=== PROVIDED ENTRIES ===

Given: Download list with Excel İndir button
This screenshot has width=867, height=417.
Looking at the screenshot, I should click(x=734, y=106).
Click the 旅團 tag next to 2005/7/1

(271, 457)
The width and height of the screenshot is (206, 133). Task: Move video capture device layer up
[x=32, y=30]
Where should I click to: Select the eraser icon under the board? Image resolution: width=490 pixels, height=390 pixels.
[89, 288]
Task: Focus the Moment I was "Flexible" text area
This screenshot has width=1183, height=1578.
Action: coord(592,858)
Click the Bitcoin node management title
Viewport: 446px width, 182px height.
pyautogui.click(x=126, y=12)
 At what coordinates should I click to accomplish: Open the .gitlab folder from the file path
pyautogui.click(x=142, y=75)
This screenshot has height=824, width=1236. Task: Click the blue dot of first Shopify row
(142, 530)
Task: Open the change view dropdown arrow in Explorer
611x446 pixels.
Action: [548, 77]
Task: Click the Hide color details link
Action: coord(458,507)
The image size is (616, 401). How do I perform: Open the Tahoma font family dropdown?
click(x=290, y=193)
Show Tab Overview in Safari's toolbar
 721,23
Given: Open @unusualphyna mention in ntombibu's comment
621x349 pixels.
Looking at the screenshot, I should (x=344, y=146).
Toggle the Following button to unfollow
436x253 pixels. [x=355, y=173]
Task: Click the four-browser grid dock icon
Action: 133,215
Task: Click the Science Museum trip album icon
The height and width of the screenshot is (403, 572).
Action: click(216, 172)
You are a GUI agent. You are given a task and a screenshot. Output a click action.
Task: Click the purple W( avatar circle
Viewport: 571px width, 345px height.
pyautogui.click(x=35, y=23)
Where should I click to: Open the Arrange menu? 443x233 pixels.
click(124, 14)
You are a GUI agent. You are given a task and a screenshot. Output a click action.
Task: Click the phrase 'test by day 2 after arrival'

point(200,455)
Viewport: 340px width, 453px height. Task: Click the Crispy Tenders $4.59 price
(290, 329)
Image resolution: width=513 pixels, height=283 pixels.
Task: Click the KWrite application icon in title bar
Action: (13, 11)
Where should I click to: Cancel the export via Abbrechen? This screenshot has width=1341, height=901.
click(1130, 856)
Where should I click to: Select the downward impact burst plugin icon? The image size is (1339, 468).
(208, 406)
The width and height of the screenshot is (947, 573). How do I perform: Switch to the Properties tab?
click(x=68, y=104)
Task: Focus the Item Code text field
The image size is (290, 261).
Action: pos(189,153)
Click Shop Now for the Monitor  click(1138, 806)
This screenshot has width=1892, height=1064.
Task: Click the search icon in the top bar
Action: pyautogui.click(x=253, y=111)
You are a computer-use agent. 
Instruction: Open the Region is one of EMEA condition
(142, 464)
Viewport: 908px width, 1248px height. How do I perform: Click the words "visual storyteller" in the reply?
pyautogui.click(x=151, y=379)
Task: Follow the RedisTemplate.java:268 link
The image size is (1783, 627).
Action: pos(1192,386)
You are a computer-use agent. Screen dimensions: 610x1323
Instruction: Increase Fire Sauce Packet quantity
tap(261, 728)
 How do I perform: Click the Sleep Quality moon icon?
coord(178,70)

===

§ **EXERCISE BRIEF**
How many lines in this material contain the string "Focus"? State the number alone.

§ **OUTPUT OF THE EXERCISE**
2